PORTLAND, Maine — The City Council narrowly voted Monday night to authorize $1.3 million in tax breaks for mixed-use development projects on the city’s eastern waterfront.

In a 6-2 vote, the council approved tax increment financing assistance for Fore India Middle LLC, which is beginning the second phase of redevelopment of the former Jordan’s Meats plant. Councilors John Anton and David Marshall voted against the proposal.

The council also voted 5-3 to approve TIF assistance for the Village at Oceangate LLC, developer of the planned Bay House project, located off India Street on the site of the former Village Cafe restaurant. Anton, Marshall and Councilor Kevin Donoghue dissented in the vote.

Both proposals drew criticism from members of the public, who claimed the TIF assistance amounted to corporate giveaways.

“This is not good policy,” said Matthews Street resident John Newton. “We’re basically subsidizing condos, grocery stores and parking lots. Who of us wouldn’t like to have a TIF?”

The Fore India Middle project calls for a five-story, 180,000-square-foot development that would include retail space on Fore Street, three levels of office space on Middle Street, parking garages and 18 condominium units along Fore and India streets.

The TIF assistance will provide up to $650,000 to help reimburse the developer’s cost of sinking utility lines underground, as required by city regulations. In addition, up to $144,000 in TIF funding will be used to pay for consultant services for future development planning in the India Street neighborhood.

The Bay Shore project includes the construction of 94 market-rate apartments, a parking garage, and 5,700 square feet of retail space. The Bay Shore TIF will provide $648,000 to install sidewalks and utilities as part of the project.

Each of the two infrastructure improvements was estimated to cost more than $1 million, according to their developers.

Tax increment financing is commonly used by Maine municipalities to foster economic development, especially in depressed areas. Under a TIF agreement, the developer of a new project receives a portion of future revenue from property taxes associated with the project — provided that it benefits the public, according to state law.

The council has previously approved much larger TIF agreements, including a $31 million deal last year for the developers of a hotel, office and performance-space complex on Thompson’s Point.

But at Monday’s meeting, some councilors were wary of continuing to grant the tax breaks.
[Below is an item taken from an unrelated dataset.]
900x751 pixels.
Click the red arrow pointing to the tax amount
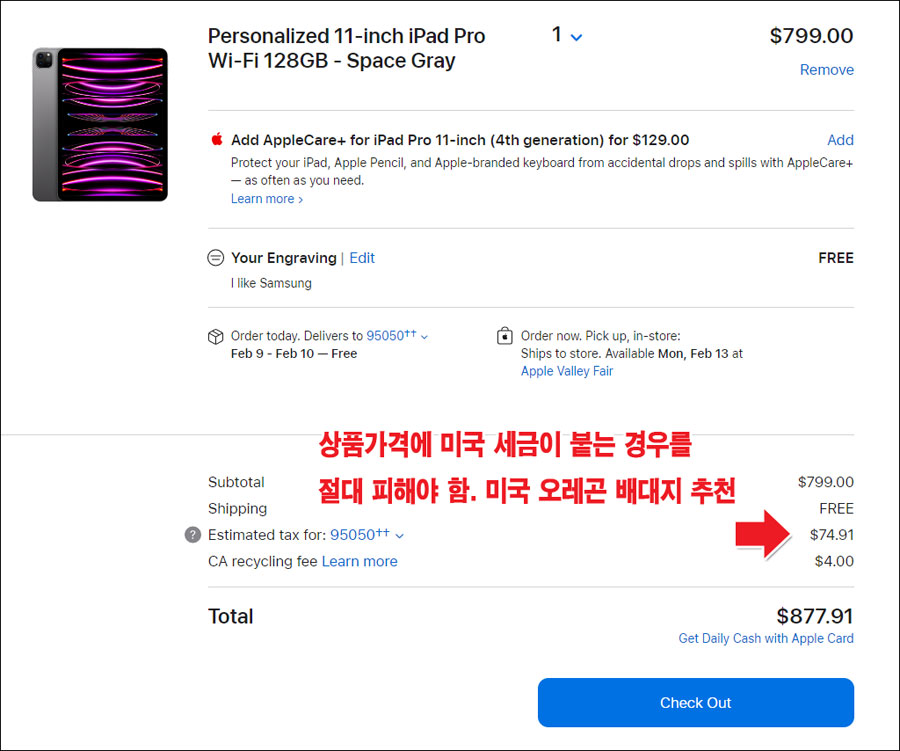tap(763, 533)
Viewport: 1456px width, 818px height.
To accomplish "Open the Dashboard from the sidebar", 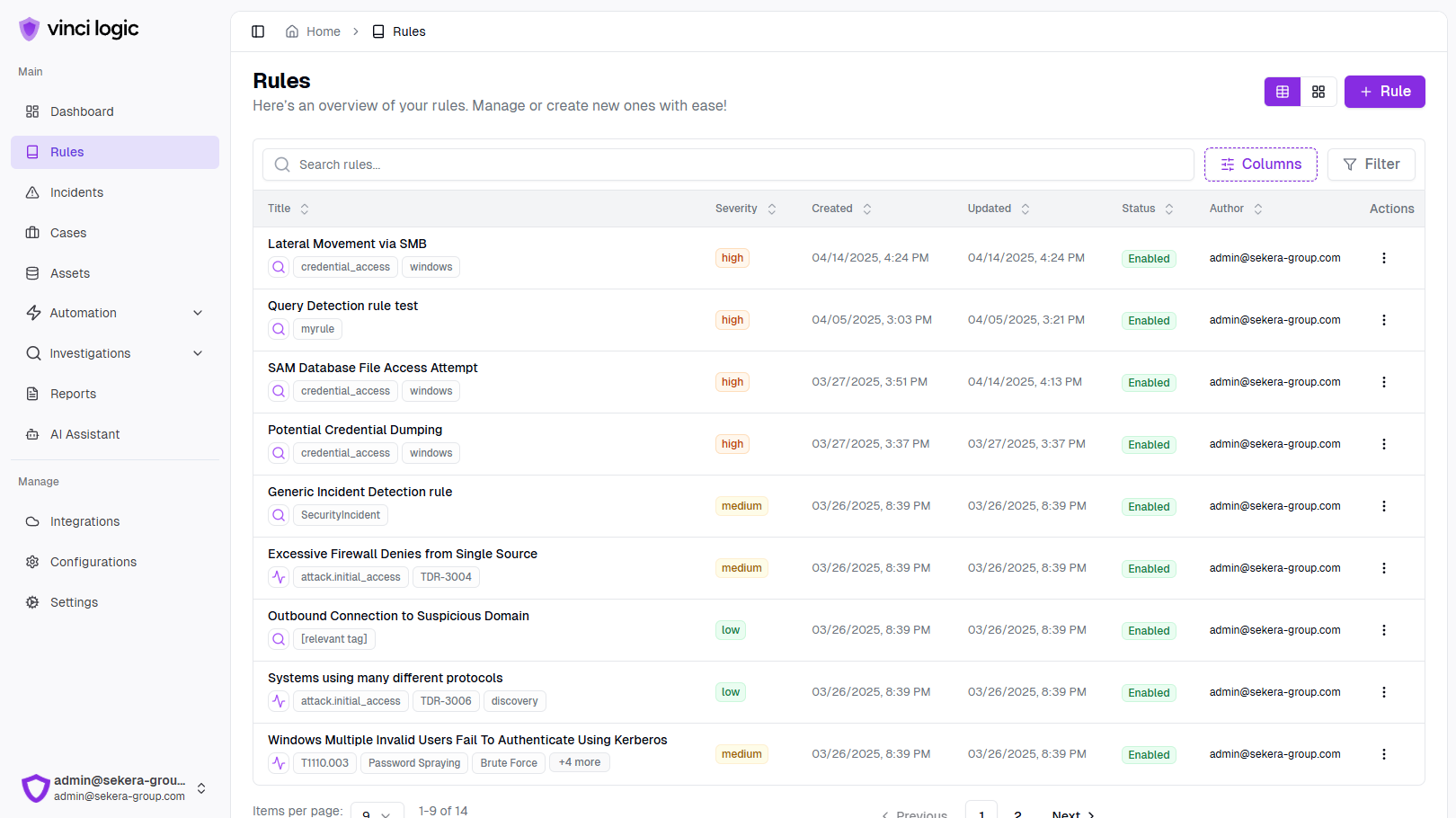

“I have mixed feelings [about the Fore India Middle TIF],” said Donoghue. “This is not the straightest way to achieve the goal, but I can support it.”

Donoghue said he would prefer to see TIF agreements that were granted under a systematic policy, “not on a project-by-project basis.”

“The council would be better served by a comprehensive policy on TIFs,” said Councilor Edward Suslovic. “But do we really want to miss an opportunity to gain new tax revenue? This is a small investment for a much larger return, and we can’t wait for a more comprehensive policy.”

In other business, the council deadlocked, 4-4, in a vote to define exceptions to the city’s snow-removal requirements.

A proposed amendment to the city code would have resulted in rules spelling out exceptions to the requirement for property owners to clear abutting sidewalks.

Janet Daigle, a resident of Outer Congress Street, said it was time for the city to “articulate the exceptions” to the snow-removal ordinance, pointing to a photograph of a huge snow drift that had built up in her neighborhood.

“It’s time for some sort of legal relief,” she said.

But councilors said that the city’s public works department uses discretion in enforcing the rule, and can extend the time allowed for clearing sidewalks in the case of snow that is unusually heavy or difficult to remove.

“[The amendment] is a solution in search of a problem,” Suslovic said. “My concern is that the new language could gut the snow ordinance, which has worked pretty well, in order to meet a perceived need.”

The amendment will be heard again at the council’s Sept. 5 meeting.